Entries provided:
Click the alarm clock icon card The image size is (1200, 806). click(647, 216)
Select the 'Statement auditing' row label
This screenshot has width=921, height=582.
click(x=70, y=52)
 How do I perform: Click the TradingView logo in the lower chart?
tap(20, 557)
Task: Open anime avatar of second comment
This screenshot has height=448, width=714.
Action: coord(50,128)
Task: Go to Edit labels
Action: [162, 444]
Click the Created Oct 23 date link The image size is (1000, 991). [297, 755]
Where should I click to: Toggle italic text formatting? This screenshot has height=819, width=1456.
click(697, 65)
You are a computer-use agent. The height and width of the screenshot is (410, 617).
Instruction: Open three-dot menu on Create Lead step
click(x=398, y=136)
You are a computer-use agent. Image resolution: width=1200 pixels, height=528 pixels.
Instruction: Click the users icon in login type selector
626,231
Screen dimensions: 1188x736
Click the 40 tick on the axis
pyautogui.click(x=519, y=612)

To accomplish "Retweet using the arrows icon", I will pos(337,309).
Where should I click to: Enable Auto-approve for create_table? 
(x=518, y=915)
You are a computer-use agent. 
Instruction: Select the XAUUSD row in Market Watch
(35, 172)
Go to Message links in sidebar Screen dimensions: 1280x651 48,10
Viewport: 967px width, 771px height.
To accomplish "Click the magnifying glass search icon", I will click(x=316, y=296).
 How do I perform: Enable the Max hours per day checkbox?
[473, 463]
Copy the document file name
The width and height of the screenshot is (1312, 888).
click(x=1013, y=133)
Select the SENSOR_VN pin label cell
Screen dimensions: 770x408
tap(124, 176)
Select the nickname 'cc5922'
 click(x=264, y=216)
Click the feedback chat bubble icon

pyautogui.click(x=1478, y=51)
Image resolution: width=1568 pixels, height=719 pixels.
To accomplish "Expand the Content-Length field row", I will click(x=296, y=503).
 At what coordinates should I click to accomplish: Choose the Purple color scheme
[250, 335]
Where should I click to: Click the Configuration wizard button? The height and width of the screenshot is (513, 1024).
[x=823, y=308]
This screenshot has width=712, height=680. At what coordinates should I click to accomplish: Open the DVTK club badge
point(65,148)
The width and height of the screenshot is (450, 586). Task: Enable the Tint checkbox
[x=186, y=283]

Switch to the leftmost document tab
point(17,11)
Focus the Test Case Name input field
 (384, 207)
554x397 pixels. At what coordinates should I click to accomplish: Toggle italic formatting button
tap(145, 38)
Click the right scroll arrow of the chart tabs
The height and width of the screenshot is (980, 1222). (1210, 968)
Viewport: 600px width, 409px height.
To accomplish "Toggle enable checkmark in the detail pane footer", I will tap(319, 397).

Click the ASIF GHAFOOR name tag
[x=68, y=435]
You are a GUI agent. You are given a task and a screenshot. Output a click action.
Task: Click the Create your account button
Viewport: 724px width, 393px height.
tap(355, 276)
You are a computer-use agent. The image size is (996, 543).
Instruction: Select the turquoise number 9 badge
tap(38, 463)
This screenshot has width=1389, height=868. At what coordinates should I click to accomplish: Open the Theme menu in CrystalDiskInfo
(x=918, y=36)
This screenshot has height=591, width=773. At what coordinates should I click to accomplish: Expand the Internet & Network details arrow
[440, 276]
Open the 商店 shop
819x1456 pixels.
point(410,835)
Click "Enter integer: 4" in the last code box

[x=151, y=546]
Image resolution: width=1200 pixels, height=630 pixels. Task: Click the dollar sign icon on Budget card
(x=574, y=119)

What the exercise asks:
For each line of the entries that contains the word "computer", make a copy.

Solution:
You are a computer-use agent. The height and width of the screenshot is (410, 617).
You are a computer-use agent. Image resolution: width=1200 pixels, height=528 pixels.
You are a computer-use agent. 
You are a computer-use agent. The image size is (996, 543).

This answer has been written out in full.